Celestial Toyroom issue 516 is currently being distributed and Alan Stevens' Guest Editor's Blog is now online:
Well, I’m back again…
This edition is crammed with Silurians, Sea Devils, Sontarans, and War Machines. We take a detailed look at Ben and Polly, and then dissect showrunner Steven Moffat’s affair with The Time Traveler’s Wife. There’s a character study of Taren Capel, while, finally, we say our goodbyes to actor David Bailie.
All this is ably brought for your delectation by writers Paul Driscoll, Matthew Kilburn, Fiona Moore, Ian Scales, Jez Strickley, proofreader Ann Worrall and page designer Nicholas Hollands.
Further thanks should go to Andy Lambert for his awesome, wrap-around, full colour cover and to JL Fletcher for providing us with yet another in his series of collectible Doctor Who postcards.

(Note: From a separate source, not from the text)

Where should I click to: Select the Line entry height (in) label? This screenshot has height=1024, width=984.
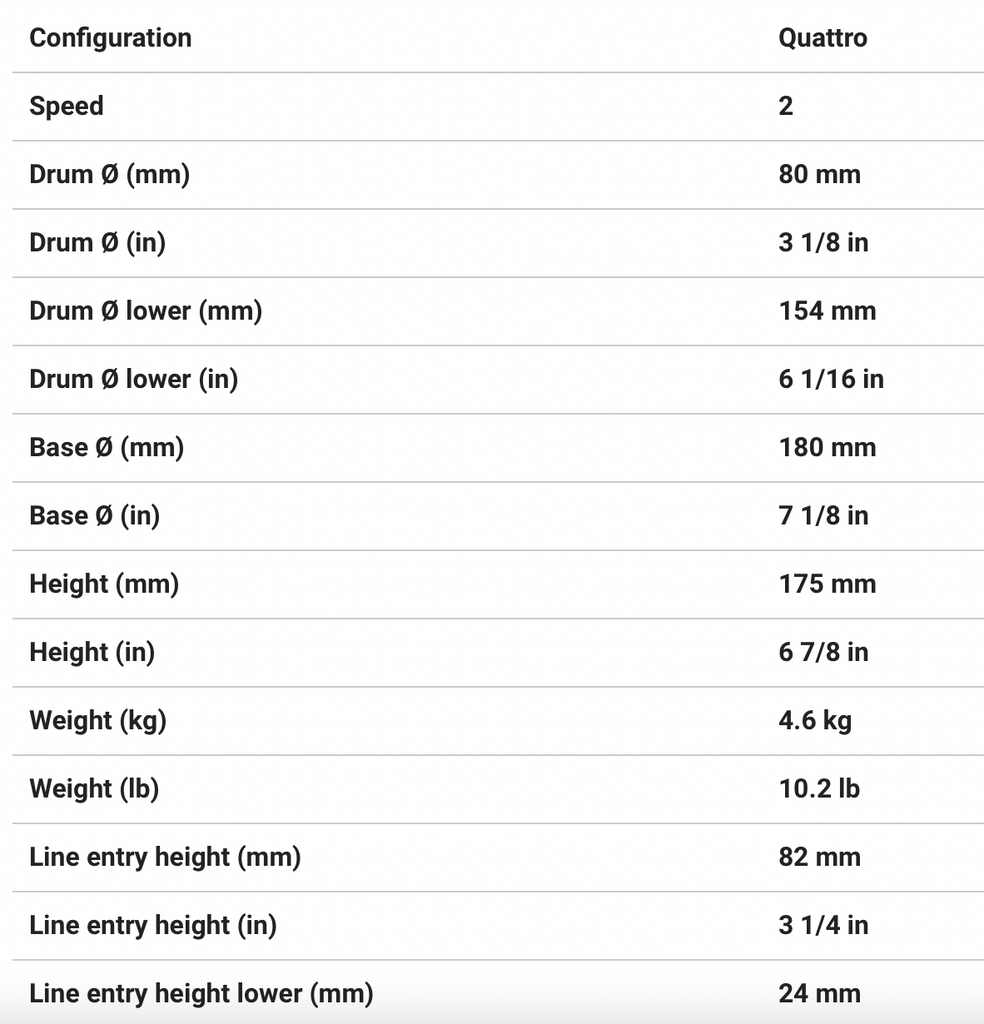153,925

When I prepare my editorial for Celestial Toyroom I look for a theme that ties everything together, and then later, for the Guest Editor’s blog, I search for a fresh angle on the issue’s contents.

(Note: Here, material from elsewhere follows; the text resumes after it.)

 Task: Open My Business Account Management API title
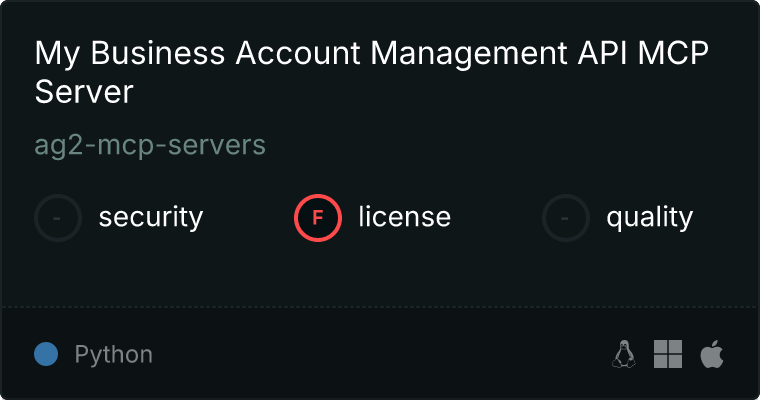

This time I’m focusing on the notion of duality.
Monsters in Doctor Who frequently represent the hostile “other”, intent on invading or manipulating our planet for their own nefarious ends.
As the series was created and has existed for the most part during the Cold War, it’s not really surprising that foreign invasion should feature so heavily in its stories.
Then there is the fear of new technology, with the Post Office Tower, a centre of civilising communications, providing the headquarters for the murderous computer WOTAN, enslaving us through mind control.
When we come to the Silurians and Sea Devils, things become a little more complicated. Their advanced cultures inhabited the Earth when we were still apes, but it should be recognised that three out of four of their TV adventures end with that particular cell of Homo Reptilia being destroyed, while their last major appearance had them return to hibernation for the next thousand years. A voice-over tells us that “common ground” was finally achieved with the “race known as Humanity”, but we never actually find out how this was done.
The only Aliens to date we have seen successfully coexist on Earth with humans are the Zygons, and even then this was only accomplished by them concealing their true identities and shape-shifting into human form — with the fear of genocide hanging over them if their presence in society was ever detected.
Possibly the most sophisticated monster in the series was Taren Capel: a man whose mind was twisted out of shape from being raised as a child exclusively by robots.
Indeed, Dask, nee Taren Capel, with his dual identity, one calm and measured, the other a boiling cauldron of confused and conflicting emotions, may reveal the quintessential core of Doctor Who:
that trying to slay the “monsters from other worlds” is ultimately futile, as they are simply projections of our own fears made manifest.
From which we have to conclude that all the darkness in the universe stems from the darkness in the hearts of Ben and Polly.